What this site does is interesting. It's the morgue and archive of all their news stations, exposed to the public. Each station's local news stations video content, with transcripts and metadata, along with user contributed videos, and user comments. The only real difference under the hood between "official" content and the user content was the byline. Basically, they are running their own YouTube, and letting the viewers participate.
This working model is very shocking to this industry, and was hard to swallow even by some of the technical people I was meeting with.
All of this is interesting, but is only leadup to what I really impressed me.
They realized that "the competition" wasn't other TV stations. In fact, in some markets they directly and indirectly controlled both halves of the legally mandated duopoly. The competition was YouTube and local news blogs.

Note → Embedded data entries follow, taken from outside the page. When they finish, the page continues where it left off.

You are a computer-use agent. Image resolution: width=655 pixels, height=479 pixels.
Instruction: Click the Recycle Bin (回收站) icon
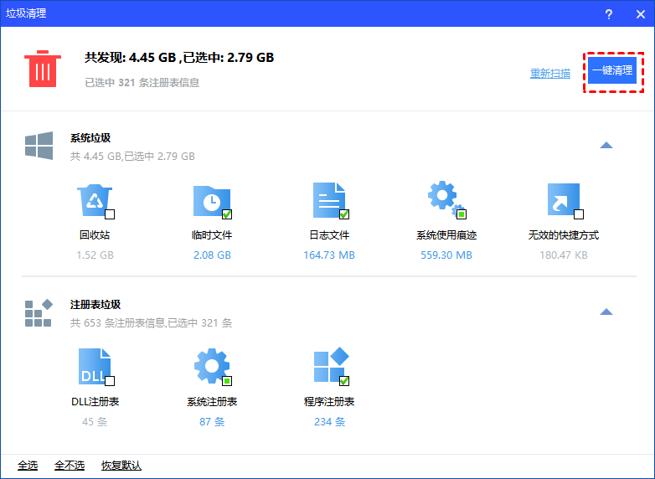(93, 200)
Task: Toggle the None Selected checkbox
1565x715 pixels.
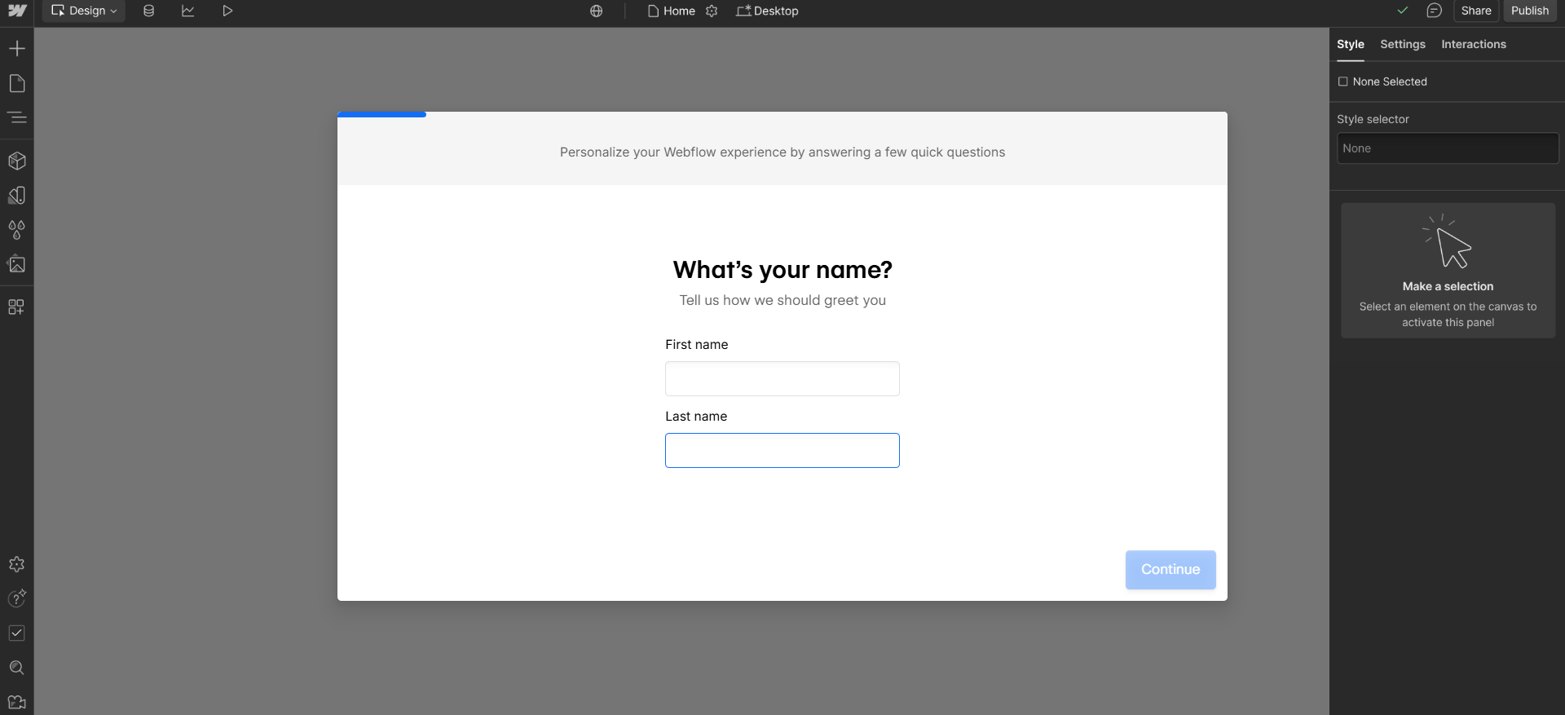Action: (1342, 82)
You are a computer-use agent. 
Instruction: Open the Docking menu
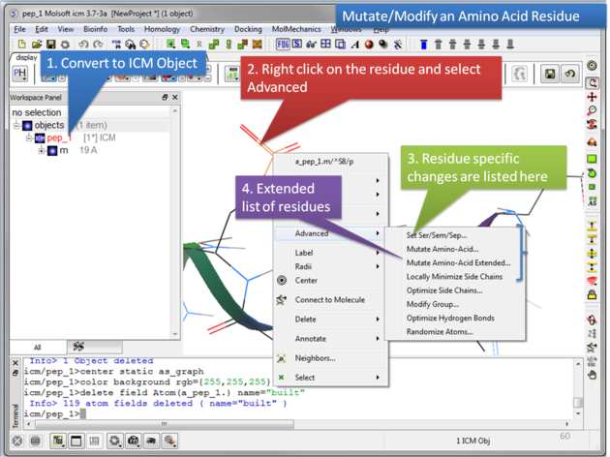tap(247, 29)
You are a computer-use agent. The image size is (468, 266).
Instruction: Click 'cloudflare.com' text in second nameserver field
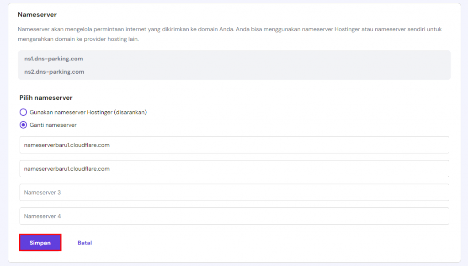point(90,169)
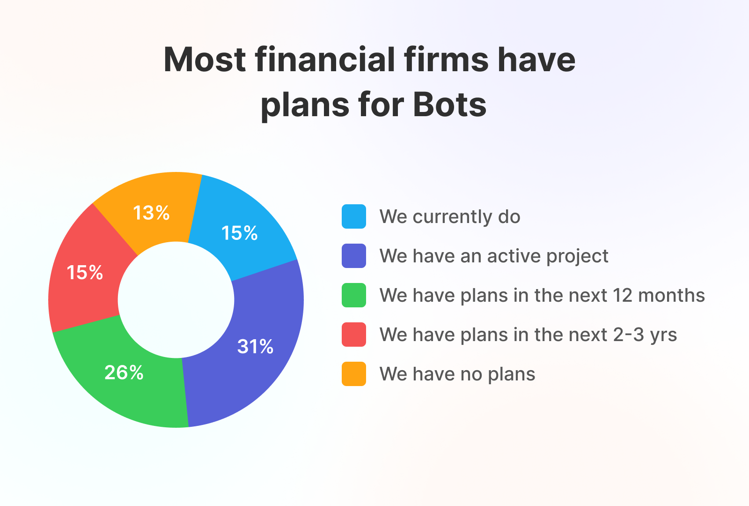Click the '13%' percentage label
Viewport: 749px width, 506px height.
151,213
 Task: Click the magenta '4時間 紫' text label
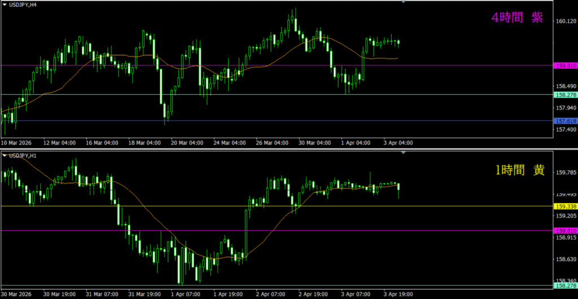point(517,18)
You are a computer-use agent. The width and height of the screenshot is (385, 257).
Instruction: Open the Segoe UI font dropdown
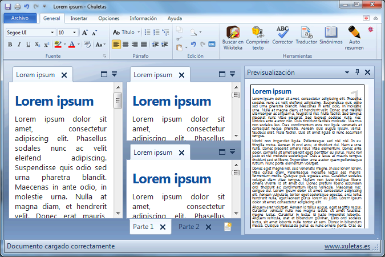pyautogui.click(x=30, y=33)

And they learned that their least popular video content were not the glossy edited "news program segments", filled with "journalistic" "context" voiced in by their "reporters". The most popular content was the raw footage, unedited, and often without sound. Second place was the user videos, and in a distant third was the edited "news program segments", filled full of edits and "journalistic" "context" voiced in by their "reporters".
Another interesting bit was that the site was starting to feed back to the stations. If something newsworthy happens, and some local bystander happens to catch it on their camera or phone, and uploads it to the site, they may use that video on the broadcast, instead of sending out a "professional" news crew.